Tornando al passato, Tosi ricorda che le perdite della società sono dovute, soprattuto, agli ammortamenti. “Gli azionisti, a questo punto, hanno pensato di indirizzare il business plan verso una rete che potesse dare servizi in linea a quello che Retelit può fornire oggi senza esagerare sul futuro”. E sulla scorta di questo piano, Tosi spiega che si innesteranno progetti speciali. “Retelit ha un contratto con Vodafone e buone possibilità con Wind per operazioni mobili. I cloud services sono stati lasciati fuori dal piano perché vogliamo che Retelit permetta ai cloud provider di fornire servizi, in quanto Retelit non ha le competenze”, conclude.

Mondo si sofferma sui carrier nazionali e internazionali clienti di Retelit. “Dai tradizionali, alle multiutilities, alle municipalizzate, così come la difesa internazionale, le organizzazioni militari. Grazie ai nostri 18 data center di cui quattro premium i nostri clienti Ict sono cresciuti, tra cui system integrator, software house, Isv…”. “Abbiamo contatti e stiamo considerando acquisizioni di infrastrutture disponibili – spiega ancora Tosi – Stiamo lavorando per espansione in ambito europeo per l’apertura di un nuovo punto di presenza a Francoforte e più avanti altri punti presenza in ambito europeo. Francoforte è uno dei punti principali di scambio e di transito dati come Internet exchange, che apriremo entro l’anno, perché abbiamo in corso un negoziato per portare in Europa un operatore cinese”.

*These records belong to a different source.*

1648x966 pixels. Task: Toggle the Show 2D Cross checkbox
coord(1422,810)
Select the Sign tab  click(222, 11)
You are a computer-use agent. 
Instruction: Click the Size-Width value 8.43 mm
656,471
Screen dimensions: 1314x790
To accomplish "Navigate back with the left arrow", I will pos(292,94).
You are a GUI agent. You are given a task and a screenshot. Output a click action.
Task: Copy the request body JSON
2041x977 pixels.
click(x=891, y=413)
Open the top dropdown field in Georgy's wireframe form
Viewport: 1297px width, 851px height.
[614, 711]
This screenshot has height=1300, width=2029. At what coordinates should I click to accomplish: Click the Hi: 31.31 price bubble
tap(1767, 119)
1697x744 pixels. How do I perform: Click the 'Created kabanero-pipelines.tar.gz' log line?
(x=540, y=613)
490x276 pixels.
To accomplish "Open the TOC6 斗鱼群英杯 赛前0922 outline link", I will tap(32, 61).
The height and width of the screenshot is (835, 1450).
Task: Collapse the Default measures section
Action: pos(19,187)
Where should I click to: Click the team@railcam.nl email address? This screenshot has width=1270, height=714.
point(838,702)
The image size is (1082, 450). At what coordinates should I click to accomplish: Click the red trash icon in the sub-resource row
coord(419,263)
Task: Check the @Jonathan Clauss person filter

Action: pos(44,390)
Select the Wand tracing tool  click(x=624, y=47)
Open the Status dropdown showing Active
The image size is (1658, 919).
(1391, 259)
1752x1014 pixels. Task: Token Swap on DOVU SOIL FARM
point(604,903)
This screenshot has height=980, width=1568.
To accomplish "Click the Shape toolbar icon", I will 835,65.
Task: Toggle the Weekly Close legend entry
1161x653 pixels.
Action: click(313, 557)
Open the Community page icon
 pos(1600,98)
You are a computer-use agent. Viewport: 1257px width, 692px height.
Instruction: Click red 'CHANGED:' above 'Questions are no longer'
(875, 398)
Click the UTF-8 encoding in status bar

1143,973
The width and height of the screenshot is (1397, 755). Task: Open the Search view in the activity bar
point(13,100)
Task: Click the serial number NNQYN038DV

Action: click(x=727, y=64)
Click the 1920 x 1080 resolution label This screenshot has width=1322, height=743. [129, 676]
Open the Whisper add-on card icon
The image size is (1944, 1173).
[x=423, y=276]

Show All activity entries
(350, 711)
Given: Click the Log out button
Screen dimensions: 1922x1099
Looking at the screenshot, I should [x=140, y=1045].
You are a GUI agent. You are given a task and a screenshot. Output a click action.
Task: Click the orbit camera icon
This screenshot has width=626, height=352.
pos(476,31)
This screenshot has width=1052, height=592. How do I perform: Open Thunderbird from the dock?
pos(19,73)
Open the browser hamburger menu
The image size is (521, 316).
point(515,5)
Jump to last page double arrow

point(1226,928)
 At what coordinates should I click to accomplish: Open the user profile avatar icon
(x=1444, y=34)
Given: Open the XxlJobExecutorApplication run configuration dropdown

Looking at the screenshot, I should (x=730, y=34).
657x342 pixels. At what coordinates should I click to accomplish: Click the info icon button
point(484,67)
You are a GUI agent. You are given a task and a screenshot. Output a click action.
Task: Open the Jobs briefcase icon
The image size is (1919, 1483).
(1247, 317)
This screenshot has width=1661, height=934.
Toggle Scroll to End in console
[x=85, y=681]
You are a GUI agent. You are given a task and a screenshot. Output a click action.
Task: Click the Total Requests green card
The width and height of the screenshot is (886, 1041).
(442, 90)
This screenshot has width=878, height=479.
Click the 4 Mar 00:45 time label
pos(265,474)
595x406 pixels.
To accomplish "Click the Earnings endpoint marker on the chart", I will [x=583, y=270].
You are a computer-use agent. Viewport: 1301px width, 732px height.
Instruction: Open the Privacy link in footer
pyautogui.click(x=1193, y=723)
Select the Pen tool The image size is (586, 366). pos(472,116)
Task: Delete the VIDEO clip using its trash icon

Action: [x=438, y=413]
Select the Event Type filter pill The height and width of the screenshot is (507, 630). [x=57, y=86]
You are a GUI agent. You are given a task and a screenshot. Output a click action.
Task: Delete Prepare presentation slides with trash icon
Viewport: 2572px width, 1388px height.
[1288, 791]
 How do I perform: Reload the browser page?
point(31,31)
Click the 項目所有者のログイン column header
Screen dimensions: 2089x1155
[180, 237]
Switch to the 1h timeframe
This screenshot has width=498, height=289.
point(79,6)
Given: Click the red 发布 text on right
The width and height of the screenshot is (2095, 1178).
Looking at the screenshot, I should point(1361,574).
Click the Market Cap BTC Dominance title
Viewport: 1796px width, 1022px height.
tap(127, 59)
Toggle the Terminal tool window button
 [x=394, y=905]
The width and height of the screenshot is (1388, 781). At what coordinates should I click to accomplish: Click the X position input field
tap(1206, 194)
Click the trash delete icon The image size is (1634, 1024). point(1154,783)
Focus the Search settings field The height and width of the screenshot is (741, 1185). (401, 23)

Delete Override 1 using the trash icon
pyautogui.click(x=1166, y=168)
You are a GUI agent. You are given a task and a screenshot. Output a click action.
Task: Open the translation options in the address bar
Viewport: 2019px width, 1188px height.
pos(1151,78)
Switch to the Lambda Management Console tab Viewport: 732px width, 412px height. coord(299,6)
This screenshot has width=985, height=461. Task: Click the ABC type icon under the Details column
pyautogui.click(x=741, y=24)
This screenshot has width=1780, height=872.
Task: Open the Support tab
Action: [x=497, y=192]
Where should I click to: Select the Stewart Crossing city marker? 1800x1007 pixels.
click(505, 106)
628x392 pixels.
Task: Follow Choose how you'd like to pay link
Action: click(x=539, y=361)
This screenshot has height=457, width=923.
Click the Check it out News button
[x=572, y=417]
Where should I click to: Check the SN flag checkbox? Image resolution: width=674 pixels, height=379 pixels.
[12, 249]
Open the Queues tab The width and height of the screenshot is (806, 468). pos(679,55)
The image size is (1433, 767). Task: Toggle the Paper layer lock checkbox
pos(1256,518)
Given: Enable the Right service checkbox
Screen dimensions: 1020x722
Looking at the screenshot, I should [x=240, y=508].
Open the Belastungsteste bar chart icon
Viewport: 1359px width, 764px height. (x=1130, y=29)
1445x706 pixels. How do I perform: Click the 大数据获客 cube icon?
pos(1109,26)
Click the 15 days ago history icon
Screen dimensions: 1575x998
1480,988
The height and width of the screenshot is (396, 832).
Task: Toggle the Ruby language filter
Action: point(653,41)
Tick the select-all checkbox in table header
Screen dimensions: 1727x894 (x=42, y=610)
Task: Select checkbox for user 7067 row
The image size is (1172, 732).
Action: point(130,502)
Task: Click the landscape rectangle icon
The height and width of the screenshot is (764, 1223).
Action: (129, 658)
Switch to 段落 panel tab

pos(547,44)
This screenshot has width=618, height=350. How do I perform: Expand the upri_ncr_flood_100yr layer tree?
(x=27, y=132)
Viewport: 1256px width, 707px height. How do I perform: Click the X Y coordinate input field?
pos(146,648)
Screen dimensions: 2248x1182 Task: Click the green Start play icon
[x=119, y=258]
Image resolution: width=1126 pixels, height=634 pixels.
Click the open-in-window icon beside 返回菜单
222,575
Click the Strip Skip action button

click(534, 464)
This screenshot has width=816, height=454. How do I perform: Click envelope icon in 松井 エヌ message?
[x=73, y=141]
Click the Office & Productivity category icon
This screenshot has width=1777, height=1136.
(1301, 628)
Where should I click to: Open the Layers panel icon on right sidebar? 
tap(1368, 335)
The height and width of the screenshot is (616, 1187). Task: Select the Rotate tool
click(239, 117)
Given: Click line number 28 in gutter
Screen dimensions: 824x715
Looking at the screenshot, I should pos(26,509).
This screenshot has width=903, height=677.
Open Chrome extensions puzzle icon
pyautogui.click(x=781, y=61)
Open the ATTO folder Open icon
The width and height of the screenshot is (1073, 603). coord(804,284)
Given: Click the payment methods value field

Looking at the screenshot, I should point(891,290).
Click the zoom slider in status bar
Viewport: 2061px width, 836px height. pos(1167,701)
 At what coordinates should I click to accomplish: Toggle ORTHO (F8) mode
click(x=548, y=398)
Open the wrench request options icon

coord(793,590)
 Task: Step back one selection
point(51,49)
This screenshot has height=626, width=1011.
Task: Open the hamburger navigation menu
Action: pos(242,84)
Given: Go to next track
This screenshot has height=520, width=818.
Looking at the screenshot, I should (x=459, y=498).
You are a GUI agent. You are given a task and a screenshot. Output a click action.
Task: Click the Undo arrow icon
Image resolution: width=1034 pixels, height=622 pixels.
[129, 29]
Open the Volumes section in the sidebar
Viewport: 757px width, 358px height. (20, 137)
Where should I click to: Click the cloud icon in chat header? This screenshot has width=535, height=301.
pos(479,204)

Per Retelit si apre una stagione nella quale si affronteranno Pmi, Pac, Pal, scuola, sanità, difesa e si affronteranno nuovi servizi: dalle Vpn, interfaccia clienti anche basati su Mpls. “Il principale servizio Ip è a banda garantita – spiega Mondo – andremo ad articolare il servizio andando a seguire gli eventuali picchi e banda su richiesta e, anche attraverso la distribuzione peering miglioreremo il servizio Ip. Inoltre, oltre ai servizi nei data center, daremo anche servizi di back up storage, disaster recovery e business continuity attraverso partner specializzati. L’investimento in tecnologia più importante – spiega – è quello relativo alla rete carrier ethernet caratterizzato dalla flessibilità della banda. Si tratta di un pacchetto che consente la gestione del traffico e avere maggiore rapidità nel provisioning e nella gestione della quality of service”.